国内最大手のTENGAは、2023年に海外売上比率を初めて5割に乗せ、Lovehoneyの牙城である欧州市場でシェアを伸ばしている。Lovehoneyが値上げに踏み切れば、相対的に価格競争力が低下し、TENGAをはじめとする日本メーカーに欧州でのシェア拡大余地が生まれるとの見方もある。もっとも、Lovehoney Groupの欧州でのブランド認知度は圧倒的であり、ディスカウントで囲い込んだ顧客がそのまま値上げを受け入れる可能性も高い。市場関係者からは「ブランド力で劣る日本勢にとって、価格面だけでの攻勢には限界がある」との指摘が出ている。

セルフケア消費に取り込まれるアダルトグッズ

今回のプロモーションで注目すべきは、製品カテゴリーの広がり方である。割引対象には、ラグジュアリーなバスオイルやマッサージキャンドルといった、従来のアダルトグッズの枠を超えたアイテムが含まれる。これは、アダルトグッズの購買行動が「セルフケア消費」や「ウェルビーイング消費」に吸収されつつある兆候だ。

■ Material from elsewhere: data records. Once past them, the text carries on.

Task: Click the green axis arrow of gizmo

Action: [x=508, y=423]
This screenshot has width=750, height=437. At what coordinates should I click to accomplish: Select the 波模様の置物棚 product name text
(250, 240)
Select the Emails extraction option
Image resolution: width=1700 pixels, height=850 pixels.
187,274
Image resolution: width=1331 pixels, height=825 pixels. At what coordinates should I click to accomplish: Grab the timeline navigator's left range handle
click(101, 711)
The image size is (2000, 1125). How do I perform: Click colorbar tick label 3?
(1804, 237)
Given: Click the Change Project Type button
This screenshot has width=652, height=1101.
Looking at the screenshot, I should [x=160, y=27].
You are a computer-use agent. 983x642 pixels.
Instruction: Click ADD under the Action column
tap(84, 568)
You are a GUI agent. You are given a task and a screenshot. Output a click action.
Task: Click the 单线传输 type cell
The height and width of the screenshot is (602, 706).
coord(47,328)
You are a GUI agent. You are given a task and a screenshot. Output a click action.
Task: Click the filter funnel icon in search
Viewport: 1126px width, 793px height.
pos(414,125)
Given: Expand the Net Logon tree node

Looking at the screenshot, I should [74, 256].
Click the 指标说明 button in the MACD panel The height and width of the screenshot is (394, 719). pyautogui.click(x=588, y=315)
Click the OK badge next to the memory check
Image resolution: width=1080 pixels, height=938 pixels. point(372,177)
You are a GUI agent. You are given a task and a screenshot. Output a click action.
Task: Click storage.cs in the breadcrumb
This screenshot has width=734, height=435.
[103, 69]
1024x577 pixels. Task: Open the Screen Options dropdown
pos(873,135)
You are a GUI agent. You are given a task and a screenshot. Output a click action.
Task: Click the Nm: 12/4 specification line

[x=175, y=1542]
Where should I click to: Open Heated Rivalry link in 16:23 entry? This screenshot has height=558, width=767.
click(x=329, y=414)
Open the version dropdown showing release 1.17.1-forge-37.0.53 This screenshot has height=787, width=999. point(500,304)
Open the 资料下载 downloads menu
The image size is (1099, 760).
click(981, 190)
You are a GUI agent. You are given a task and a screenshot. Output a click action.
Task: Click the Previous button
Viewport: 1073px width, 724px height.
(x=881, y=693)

消費財アナリストの間では、高級スキンケアブランドとアダルトグッズメーカーのコラボレーションが次のトレンドになるとの予測がある。Lovehoney Groupはすでに2023年、英国のオーガニックコスメブランドと共同開発したマッサージオイルを試験販売しており、今回の割引キャンペーンを通じて非アダルト層へのリーチを図る戦略が読み取れる。値上げの前にブランドの裾野を広げ、生活者の日常に溶け込む存在へとポジションを変えようとする同社の動きは、業界の次の10年を占う試金石となる。